Alliance for Safety and Justice. (2016). Crime survivors speak: The first-ever national survey of victims’ views on safety and justice. Alliance for Safety and Justice.

Alliance for Safety and Justice. (2019). Crime survivors speak 2.0: A national survey of victims’ views on safety and justice. Alliance for Safety and Justice.

Sherman, L. W., & Strang, H. (2007). Restorative justice: The evidence. Smith Institute.

Strang, H., Barnes, G., Braithwaite, J., & Sherman, L. W. (1999). Experiments in restorative policing: A progress report on the Canberra Reintegrative Shaming Experiments. Australian National University.

Ministry of Justice. (2011). Restorative justice: The evidence base. UK Ministry of Justice.
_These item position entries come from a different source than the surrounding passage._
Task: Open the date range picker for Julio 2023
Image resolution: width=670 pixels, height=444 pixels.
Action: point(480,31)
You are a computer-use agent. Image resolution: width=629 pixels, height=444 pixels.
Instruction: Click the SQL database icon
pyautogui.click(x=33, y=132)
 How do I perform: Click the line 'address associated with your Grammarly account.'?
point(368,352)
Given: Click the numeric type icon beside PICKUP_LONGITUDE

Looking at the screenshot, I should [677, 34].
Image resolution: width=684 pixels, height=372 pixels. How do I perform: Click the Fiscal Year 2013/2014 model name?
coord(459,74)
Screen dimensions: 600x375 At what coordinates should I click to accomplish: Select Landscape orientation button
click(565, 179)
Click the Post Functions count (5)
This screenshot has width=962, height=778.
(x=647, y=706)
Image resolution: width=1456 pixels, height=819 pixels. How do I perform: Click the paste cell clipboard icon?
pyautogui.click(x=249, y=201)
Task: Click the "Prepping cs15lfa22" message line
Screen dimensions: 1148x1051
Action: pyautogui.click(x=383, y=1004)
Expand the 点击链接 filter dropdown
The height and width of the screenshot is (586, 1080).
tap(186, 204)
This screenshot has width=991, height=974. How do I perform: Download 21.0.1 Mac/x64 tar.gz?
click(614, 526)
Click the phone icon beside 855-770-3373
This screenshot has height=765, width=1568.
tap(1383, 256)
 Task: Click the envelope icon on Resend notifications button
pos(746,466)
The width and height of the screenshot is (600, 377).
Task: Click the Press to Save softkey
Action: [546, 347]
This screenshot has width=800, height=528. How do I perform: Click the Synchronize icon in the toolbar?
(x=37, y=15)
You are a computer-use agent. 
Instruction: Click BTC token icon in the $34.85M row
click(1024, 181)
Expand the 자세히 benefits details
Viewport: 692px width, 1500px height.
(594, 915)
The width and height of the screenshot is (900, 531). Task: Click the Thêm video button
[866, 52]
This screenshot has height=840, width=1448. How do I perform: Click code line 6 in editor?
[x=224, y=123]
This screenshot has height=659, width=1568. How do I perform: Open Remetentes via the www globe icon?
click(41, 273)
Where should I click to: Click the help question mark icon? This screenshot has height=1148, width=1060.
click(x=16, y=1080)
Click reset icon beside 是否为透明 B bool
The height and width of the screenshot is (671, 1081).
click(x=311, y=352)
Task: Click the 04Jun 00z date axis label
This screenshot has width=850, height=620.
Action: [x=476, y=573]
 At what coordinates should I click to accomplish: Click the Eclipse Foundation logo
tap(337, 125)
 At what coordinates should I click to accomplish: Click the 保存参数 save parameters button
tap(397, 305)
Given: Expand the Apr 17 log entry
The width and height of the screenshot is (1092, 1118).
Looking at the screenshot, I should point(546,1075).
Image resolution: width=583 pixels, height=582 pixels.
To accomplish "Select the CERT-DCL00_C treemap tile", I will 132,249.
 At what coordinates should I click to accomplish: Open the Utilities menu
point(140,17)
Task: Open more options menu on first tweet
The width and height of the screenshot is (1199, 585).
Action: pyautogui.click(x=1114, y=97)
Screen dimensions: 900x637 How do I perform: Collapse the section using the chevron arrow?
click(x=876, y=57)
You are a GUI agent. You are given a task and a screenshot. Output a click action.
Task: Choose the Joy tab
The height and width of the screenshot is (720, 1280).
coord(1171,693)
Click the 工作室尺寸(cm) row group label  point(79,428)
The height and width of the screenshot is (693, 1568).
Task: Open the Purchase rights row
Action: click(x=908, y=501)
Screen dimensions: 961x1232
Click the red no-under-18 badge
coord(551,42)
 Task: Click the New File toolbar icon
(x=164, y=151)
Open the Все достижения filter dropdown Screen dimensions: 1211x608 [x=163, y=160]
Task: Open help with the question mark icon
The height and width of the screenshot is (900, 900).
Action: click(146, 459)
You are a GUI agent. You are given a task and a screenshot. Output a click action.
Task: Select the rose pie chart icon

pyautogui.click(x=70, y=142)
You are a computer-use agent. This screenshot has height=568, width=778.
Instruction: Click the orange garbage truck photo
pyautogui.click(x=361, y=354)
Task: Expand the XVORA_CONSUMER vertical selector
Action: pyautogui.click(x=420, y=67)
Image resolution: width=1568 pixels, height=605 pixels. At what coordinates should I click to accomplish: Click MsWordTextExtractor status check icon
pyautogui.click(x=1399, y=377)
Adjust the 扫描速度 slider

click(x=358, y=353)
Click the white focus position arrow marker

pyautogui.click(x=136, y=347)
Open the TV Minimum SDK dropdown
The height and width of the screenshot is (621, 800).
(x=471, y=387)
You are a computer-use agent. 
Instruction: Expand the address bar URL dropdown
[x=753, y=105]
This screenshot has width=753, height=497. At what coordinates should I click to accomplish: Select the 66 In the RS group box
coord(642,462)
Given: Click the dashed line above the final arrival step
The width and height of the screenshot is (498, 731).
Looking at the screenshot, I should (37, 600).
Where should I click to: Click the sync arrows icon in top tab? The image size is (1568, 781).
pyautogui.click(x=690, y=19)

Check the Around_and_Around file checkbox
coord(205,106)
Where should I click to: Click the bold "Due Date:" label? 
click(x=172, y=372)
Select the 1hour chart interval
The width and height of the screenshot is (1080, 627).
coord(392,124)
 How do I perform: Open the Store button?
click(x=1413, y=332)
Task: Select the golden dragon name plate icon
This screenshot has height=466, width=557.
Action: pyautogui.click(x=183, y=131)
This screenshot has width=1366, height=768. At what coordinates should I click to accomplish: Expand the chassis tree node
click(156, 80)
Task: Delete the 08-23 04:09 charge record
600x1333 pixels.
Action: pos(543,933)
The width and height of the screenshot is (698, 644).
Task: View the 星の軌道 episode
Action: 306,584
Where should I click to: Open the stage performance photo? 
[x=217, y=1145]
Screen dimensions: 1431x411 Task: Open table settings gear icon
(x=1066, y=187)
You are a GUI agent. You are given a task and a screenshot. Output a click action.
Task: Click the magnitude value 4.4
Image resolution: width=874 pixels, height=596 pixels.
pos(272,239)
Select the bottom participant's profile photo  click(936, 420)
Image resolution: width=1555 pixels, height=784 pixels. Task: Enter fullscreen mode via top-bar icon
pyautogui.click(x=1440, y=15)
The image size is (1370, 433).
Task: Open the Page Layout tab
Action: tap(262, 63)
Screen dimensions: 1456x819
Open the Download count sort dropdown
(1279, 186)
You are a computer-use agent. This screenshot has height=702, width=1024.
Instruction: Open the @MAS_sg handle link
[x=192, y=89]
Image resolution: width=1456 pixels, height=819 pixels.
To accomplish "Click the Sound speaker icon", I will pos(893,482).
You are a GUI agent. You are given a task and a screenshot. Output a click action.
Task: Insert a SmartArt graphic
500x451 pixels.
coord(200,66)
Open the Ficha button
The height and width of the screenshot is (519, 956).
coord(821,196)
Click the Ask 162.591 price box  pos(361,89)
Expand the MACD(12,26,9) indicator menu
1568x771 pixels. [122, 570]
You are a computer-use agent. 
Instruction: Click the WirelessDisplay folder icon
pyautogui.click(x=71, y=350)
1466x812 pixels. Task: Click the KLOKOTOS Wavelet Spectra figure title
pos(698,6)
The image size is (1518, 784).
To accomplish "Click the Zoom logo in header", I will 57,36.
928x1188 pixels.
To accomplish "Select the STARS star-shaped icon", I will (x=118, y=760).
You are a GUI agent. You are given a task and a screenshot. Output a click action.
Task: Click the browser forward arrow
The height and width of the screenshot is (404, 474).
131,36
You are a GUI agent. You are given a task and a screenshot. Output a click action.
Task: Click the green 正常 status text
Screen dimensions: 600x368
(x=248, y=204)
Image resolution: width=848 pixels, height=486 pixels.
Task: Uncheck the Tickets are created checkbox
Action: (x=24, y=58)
Piquero, A. R., MacDonald, J., Dobrin, A., Daigle, L. E., & Cullen, F. T. (2005). Self-control, violent offending, and homicide victimization: Assessing the general theory of crime. Journal of Quantitative Criminology, 21(1), 55–71. https://doi.org/10.1007/s10940-004-1787-2

Bureau of Justice Statistics. (2023). Criminal victimization, 2022 (NCJ 307089). US Department of Justice.

Umbreit, M. S., Coates, R. B., & Vos, B. (2004). Victim-offender mediation: Three decades of practice and research. Conflict Resolution Quarterly, 22(1–2), 279–303. https://doi.org/10.1002/crq.100

Daly, K. (2006). The limits of restorative justice. In D. Sullivan & L. Tifft (Eds.), Handbook of restorative justice: A global perspective (pp. 134–145). Routledge.